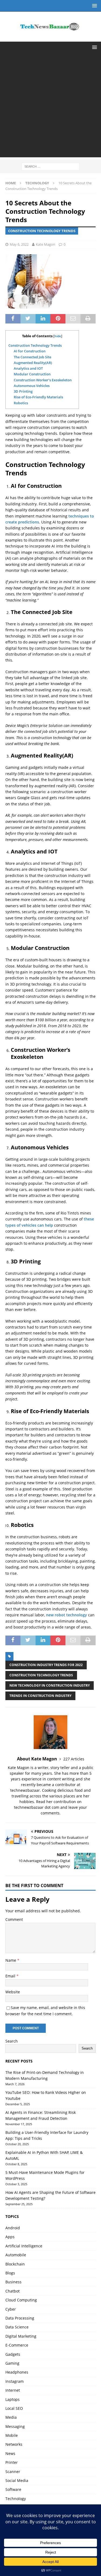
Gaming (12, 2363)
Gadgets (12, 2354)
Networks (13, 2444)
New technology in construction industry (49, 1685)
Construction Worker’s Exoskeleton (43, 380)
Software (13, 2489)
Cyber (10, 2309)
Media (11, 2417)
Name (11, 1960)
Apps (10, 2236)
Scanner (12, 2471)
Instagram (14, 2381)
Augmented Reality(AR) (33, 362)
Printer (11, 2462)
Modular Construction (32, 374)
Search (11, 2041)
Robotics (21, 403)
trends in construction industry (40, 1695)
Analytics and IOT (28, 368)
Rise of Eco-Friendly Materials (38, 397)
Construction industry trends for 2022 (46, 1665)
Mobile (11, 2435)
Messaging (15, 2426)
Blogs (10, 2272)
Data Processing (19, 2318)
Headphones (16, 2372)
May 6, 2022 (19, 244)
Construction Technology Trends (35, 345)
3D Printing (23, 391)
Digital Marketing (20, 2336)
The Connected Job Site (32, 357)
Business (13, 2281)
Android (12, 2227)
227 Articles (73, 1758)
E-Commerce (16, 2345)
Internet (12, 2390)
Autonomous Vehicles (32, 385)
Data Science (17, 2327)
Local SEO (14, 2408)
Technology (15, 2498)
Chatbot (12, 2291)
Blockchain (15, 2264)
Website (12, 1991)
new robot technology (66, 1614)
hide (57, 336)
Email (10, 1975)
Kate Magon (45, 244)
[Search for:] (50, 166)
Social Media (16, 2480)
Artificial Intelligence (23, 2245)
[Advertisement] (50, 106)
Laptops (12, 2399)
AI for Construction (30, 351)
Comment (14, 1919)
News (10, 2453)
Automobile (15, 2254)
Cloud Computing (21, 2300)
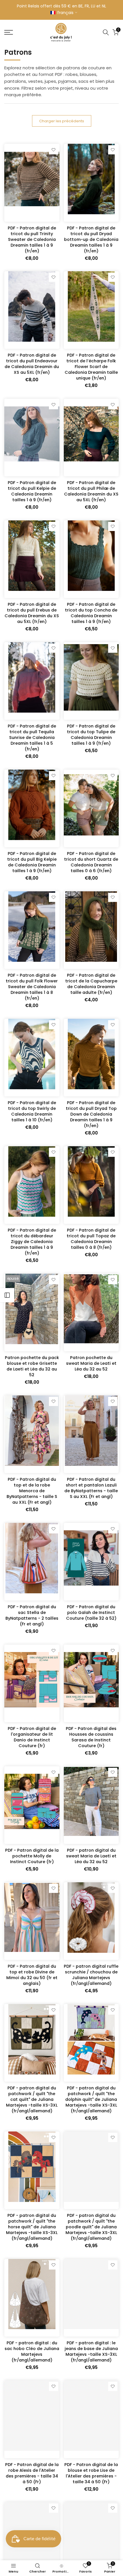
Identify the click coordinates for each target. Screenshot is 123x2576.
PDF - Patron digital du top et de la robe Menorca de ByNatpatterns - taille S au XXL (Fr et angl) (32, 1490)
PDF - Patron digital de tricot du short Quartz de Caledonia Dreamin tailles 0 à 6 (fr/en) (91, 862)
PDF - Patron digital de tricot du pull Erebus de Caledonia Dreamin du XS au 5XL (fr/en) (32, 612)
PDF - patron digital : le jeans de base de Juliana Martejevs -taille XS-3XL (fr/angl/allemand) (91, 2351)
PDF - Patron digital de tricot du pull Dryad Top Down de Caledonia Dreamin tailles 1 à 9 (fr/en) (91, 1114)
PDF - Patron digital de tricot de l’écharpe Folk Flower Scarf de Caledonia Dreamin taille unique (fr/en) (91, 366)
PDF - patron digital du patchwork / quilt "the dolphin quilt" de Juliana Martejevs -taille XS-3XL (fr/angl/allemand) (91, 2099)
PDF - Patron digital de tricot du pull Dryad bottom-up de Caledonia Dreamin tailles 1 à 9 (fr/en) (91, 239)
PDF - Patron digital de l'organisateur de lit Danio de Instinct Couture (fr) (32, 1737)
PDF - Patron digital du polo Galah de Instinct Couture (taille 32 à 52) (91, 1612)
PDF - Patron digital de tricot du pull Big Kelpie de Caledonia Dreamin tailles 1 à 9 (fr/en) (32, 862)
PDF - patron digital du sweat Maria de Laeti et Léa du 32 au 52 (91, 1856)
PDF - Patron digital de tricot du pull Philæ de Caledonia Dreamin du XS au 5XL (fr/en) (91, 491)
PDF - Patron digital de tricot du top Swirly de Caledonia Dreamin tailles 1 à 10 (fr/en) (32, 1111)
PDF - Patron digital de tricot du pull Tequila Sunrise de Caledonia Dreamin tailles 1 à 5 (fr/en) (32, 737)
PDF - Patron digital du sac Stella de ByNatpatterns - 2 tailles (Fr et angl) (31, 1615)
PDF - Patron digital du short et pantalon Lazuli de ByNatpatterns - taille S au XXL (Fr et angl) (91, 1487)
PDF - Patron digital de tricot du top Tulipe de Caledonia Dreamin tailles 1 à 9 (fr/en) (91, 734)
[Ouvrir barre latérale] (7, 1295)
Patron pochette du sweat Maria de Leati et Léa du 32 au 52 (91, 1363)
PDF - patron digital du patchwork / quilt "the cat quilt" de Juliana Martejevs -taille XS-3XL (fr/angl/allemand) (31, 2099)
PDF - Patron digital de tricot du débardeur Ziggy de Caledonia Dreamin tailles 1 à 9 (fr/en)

==

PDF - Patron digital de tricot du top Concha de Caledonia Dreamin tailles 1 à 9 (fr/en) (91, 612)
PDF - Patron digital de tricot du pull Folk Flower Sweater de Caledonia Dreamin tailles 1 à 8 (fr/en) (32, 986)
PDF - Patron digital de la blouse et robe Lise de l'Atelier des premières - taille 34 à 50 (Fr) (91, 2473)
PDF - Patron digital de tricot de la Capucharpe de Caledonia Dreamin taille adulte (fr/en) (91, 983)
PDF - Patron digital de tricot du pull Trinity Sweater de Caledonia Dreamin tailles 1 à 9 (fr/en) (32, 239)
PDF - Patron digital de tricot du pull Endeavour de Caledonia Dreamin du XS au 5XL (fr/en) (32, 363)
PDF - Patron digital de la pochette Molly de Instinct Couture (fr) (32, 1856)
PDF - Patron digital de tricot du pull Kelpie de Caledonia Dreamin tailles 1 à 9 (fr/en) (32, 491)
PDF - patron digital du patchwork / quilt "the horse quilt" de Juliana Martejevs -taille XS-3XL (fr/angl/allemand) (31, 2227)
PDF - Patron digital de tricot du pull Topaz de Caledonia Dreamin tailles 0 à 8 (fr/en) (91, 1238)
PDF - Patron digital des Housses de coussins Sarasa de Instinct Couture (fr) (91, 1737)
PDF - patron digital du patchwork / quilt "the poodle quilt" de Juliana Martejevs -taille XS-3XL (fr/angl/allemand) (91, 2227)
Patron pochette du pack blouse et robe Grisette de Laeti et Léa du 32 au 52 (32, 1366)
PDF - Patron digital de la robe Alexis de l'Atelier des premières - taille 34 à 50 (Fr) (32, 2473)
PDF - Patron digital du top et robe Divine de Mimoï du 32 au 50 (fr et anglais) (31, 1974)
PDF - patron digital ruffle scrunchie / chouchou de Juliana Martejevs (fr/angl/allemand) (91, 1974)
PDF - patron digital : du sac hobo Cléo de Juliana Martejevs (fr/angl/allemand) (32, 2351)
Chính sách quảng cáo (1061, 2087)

**BRIEF:** When you reach the line with "PDF - Patron digital de tricot du pull Kelpie" in the records above, start writing out lines exactly, and stop once the line with "(fr/angl/allemand) (31, 2227)" has been written; include nothing else.

**RESULT OF THIS TASK:**
PDF - Patron digital de tricot du pull Kelpie de Caledonia Dreamin tailles 1 à 9 (fr/en) (32, 491)
PDF - patron digital du patchwork / quilt "the horse quilt" de Juliana Martejevs -taille XS-3XL (fr/angl/allemand) (31, 2227)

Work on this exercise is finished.